A contemporary thriller with pretensions to accuracy and relevance could indeed run with a story featuring an Arab despotism which was crushing a popular revolution with utter barbarity (including the use of Sarin gas), whilst being armed to the teeth by unscrupulous governments and their proxies and secret services. But it seems that le Carre’s world cannot incorporate a scenario involving Syria, the Assad regime, or its backers in Tehran and Moscow, along with the GRU, Hezbollah and the Qods Force. I nonetheless persisted for at least two more episodes, largely due to the efforts of Tom Hiddleston, Hugh Laurie, Olivia Colman, David Harewood, Tom Hollander, Elizabeth Debicki, and the rest of the cast. But then I gave up, because I felt that The Night Manager was essentially Frederick Forsyth for Guardian readers. It’s the same feeling that I’ve had from picking up any of his post-9/11 novels.

Some of you may think that it’s le Carre’s politics that are making me uncomfortable; that I want tub-thumping, jingoistic tales of derring-do. If I did, I’d stick with Forsyth or Stephen Leather, and I wouldn’t pay any credit at all to le Carre’s credentials as a writer. The Spy Who Came in from the Cold (1964), The Looking Glass War (1965) and Tinker Tailor all portrayed British spooks as being either incompetent, or callously indifferent to the lives of agents or allies sacrificed as part of the job. The Honourable Schoolboy (1977) castigated US military intervention in South East Asia, and also provided an unflattering image of Britain as a decayed imperial power in hock to its masters in Washington DC (a portrayal that le Carre would keep revisiting in subsequent works). A Perfect Spy (1986) was written in a manner calculated to encourage the reader to empathise with the main character, an SIS officer who is actually a spy for the Communist Czechoslovak StB. The Russia House (1989) suggested that US military hawks – and their minions in Whitehall – had a vested interest in denigrating glasnost and perestroika, as the end of the Cold War would lead to their budgets being cut.

I enjoyed these novels, because they were well-written and carefully plotted, and because I found the characters plausible. But to quote le Carre again, it’s the tone, not the music, that’s the problem with his more recent work. Martin Morgan has quipped that the fall of the Berlin Wall led to le Carre’s ‘entertaining descent into student politics’, but it is probably better to date this trend – and its impact on his writing – from 9/11. Since then we have been treated to a series of his novels which have been one-dimensional and repetitive. As Cohen puts it:

[It] is easy to agree with the conclusion of Private Eye’s critic, who said le Carre had become “his own tribute band”. You know now how his books will go. There is a decent Englishman. He comes across skulduggery. He is persuaded to fight it by an honest spy, who teaches him tradecraft, but instead finds he must fight Western corporations and governments whose cynicism knows no limits.

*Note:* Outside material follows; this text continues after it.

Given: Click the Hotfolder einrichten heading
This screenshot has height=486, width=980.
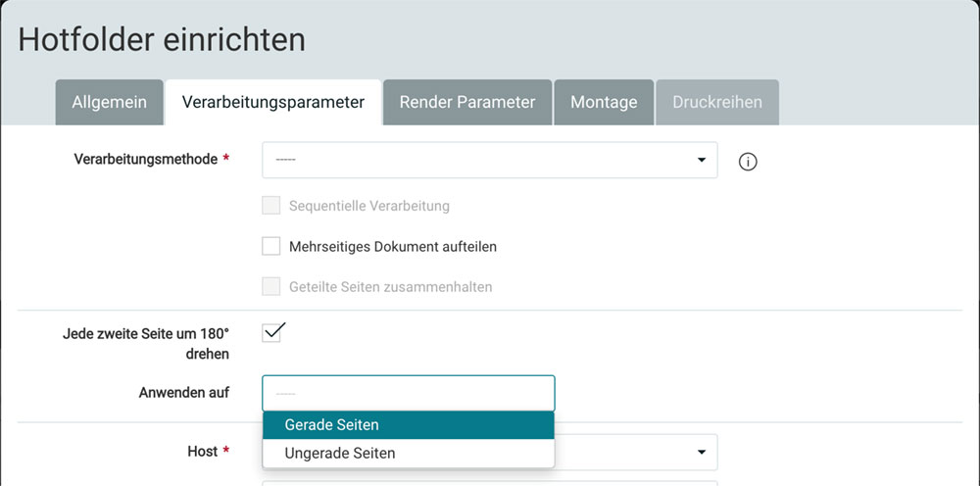Looking at the screenshot, I should (x=162, y=40).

There is a second problem as well, which should concern any reader or viewer impressed by the supposed ‘veracity’ of le Carre’s work. As scathing as Tinker Tailor was about the ‘Circus’, the reader is left in no doubt as to the ruthlessness and inhumanity of ‘Karla’, Smiley’s nemesis in Moscow Centre. Smiley’s People (1980) featured a sub-plot in which a Russian émigré in Paris, Madame Ostrakova, is obliged to collaborate with the KGB in requesting asylum for the daughter she was forced to abandon in the USSR, only to find that her hopes for a reunion are cruelly dashed. The Russia House also portrayed the horrors of Soviet rule and its humanitarian cost.

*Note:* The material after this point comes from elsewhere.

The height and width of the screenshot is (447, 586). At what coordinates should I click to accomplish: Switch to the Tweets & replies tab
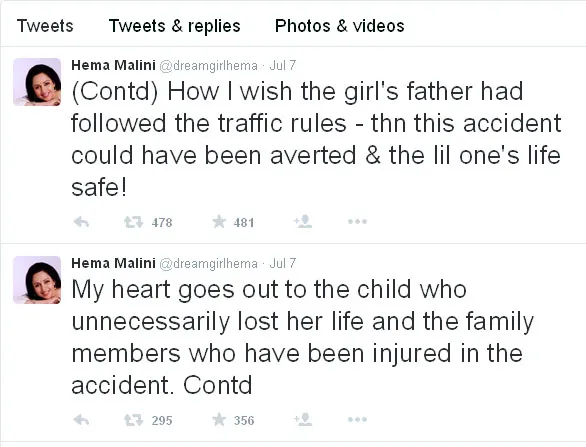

Even in the post-Cold War era Our Game (1995) reflected the horrors of the Chechen wars, providing a scathing account of Russian brutality towards the peoples of the North Caucasus. Single and Single (1999) actually conceded that the British secret services may being doing necessary work in fighting the ‘Hydra’ of narcotics, arms trafficking and international terrorism. As poorly written as it was, Our Kind of Traitor (2010) warned of the poisonous effect of Russian oligarch money in the UK financial system; a warning demonstrated when Russia invaded Ukraine, and the Coalition government’s first thought was to make sure the pro-Putin billionaires didn’t pull their money out of our banks.

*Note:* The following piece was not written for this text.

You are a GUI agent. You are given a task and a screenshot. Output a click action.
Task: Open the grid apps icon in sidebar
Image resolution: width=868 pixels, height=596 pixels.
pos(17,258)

But increasingly, the message from le Carre has been that we have no enemies, only the Anglo-American spooks and their shadowy masters. From Absolute Friends (2003) to A Delicate Truth, the message from le Carre’s work is that movements like al-Qaeda and Daesh do not exist; they are all phantoms conjured up by militaristic Yank neocons and their subservient British underlings, in order to uphold US hegemony. Like John Pilger (credited in the acknowledgements of Absolute Friends), when we read le Carre’s more recent novels or see any of his adaptations, we are entering a world of reverse chauvinism, where everything is our fault, and nothing evil happens without the powers-that-be in Whitehall and Washington DC being behind it.

At a time when Putin is threatening Russia’s neighbours, when hundreds of thousands of Syrians are either being slaughtered or driven into exile, when murderous fanatics bring bloodshed to the streets of Paris and Brussels, when Nigerian girls are kidnapped en masse, and when Iraqi women are forced at gunpoint to become sex slaves because of their religion, the world of le Carre becomes as obsolete and as absurd as that of ‘Sapper’ or Sax Rohmer. The rot set in at whatever point in his life le Carre decided that his writing would be guided by the spirit of Bill Haydon rather than Smiley.